Published 14 June 2024 in Geopolitics • 4 min read

Amid rising tensions with the West, could China redirect its surplus products to India? Recent history tells us it won’t be easy, says Niccolò Pisani 

India and China have a binary relationship with an internally conflicting dynamic of rivalry and partnership. This inevitably makes it difficult for Chinese goods to penetrate the Indian market. 

Indian President Narendra Modi, who has been at the G7 summit this week, was recently re-elected but with a weakened parliamentary support that will force him to rely on a broader coalition to govern. Carefully managing the relationship with China will be one of his crucial mandates in his third mandate. 

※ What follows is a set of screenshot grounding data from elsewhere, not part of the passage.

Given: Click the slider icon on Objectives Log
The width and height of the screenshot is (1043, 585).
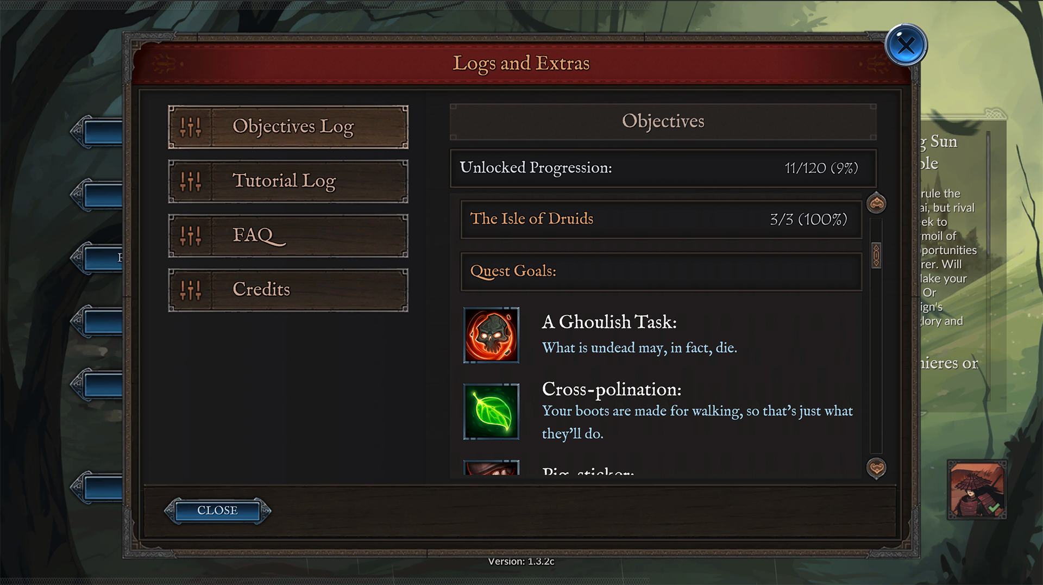Looking at the screenshot, I should 191,127.
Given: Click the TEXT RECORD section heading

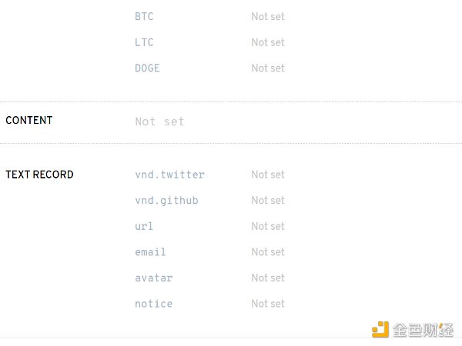Looking at the screenshot, I should 39,175.
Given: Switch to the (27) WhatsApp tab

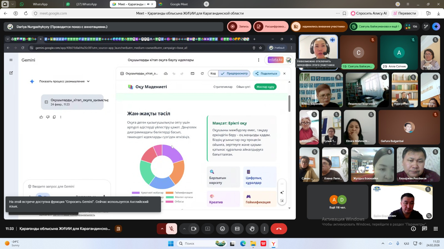Looking at the screenshot, I should 86,4.
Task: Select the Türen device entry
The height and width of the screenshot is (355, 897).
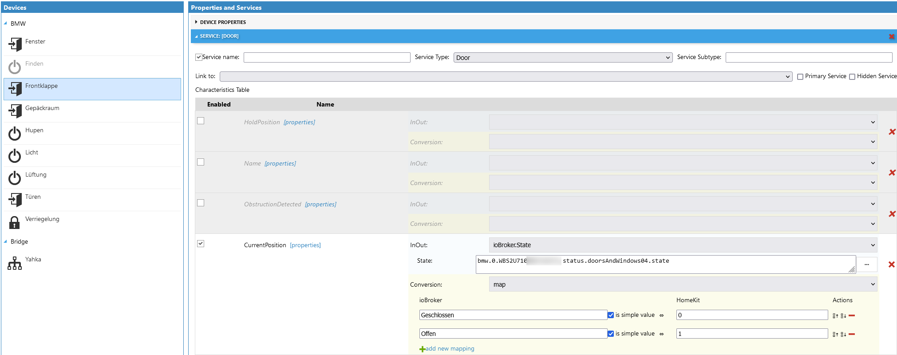Action: tap(33, 197)
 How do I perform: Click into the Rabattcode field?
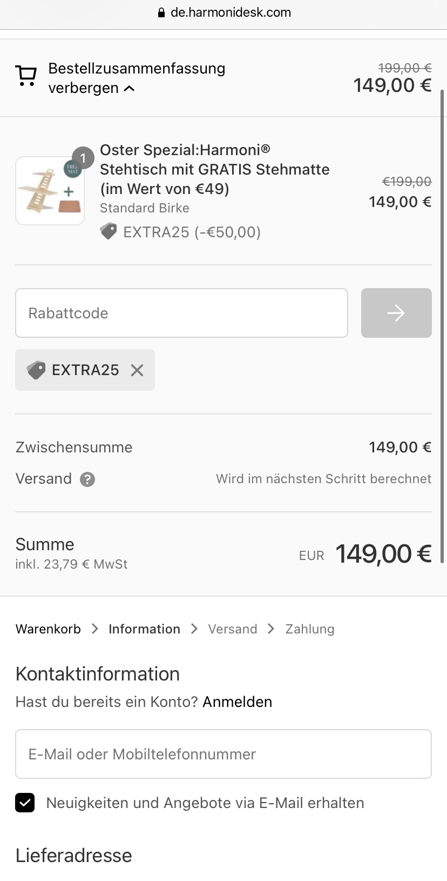[x=181, y=312]
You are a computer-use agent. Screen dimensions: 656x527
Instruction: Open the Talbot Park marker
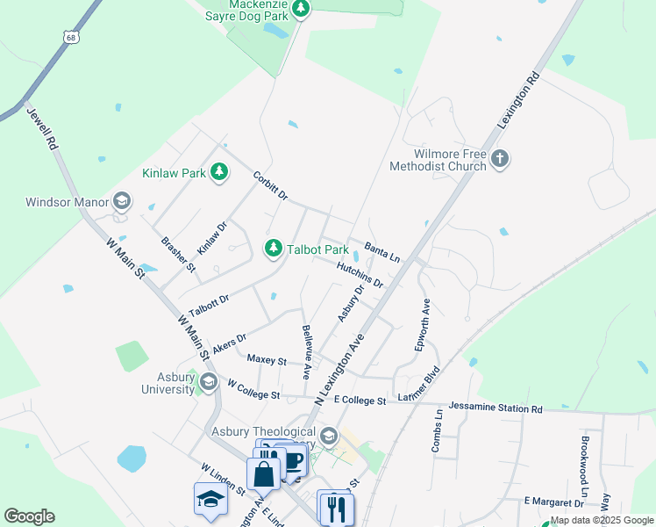(274, 248)
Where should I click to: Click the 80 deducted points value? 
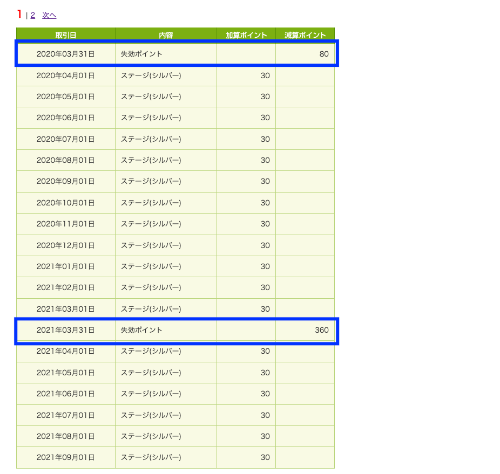323,54
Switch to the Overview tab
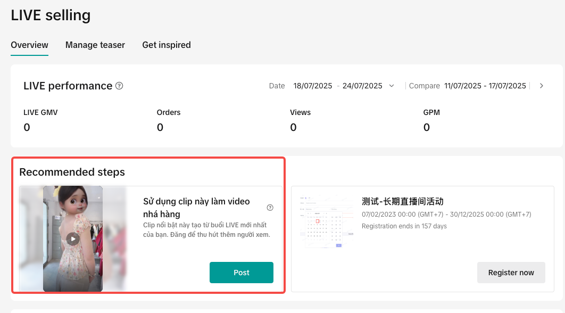Image resolution: width=565 pixels, height=313 pixels. point(29,45)
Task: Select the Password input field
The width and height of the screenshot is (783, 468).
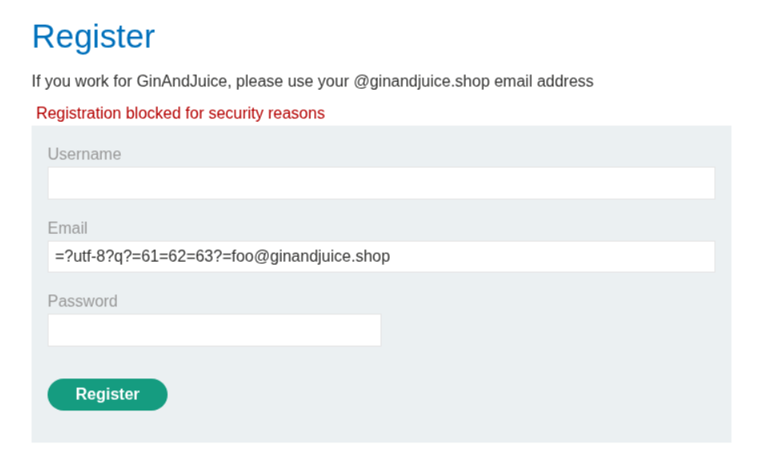Action: [214, 330]
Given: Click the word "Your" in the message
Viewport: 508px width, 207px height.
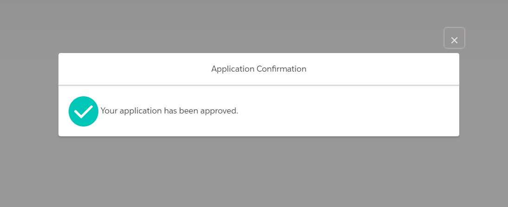Looking at the screenshot, I should point(109,111).
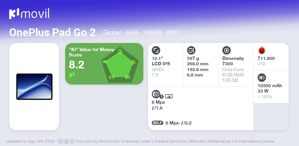Click the camera icon on pentagon chart

[x=128, y=77]
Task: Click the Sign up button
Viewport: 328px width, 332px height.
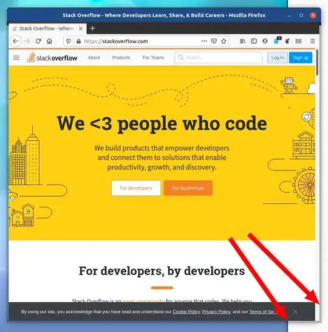Action: pos(301,58)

China has expressed its readiness to work with India to ameliorate their relations and manage their border issues, but the recent strenghtening of the relationship between India and Taiwan, especially in technology-related matters, risks turning into a major issue that will make India-China bilateral relations more complicated. This will inevitably impact India’s response to any attempt of China to flood the Indian market with its excess capacity.

On the one hand, relations between the two countries have long been fractious. There is an ongoing border dispute in the Himalayan region, which led to military clashes in 2020–21. There were commercial repercussions to these skirmishes, as India, citing national security concerns, imposed a ban on TikTok, which had over 200 million Indian users at the time, along with over 50 other Chinese mobile apps.

Since then, India has banned over 200 additional Chinese mobile apps, with several hundred more in the crosshairs. There has also been growing sentiment to boycott Chinese products. The Confederation of All India Traders (CAIT), a trading community, organized multiple campaigns following the 2020 border dispute. The latest campaigns mainly focused on fast-moving consumer goods (FMCG) and consumer durables. While this has been more symbolic than substantial, it still signals the wariness of India’s approach to China. The situation may escalate quickly should China attempt to redirect its surplus products to India.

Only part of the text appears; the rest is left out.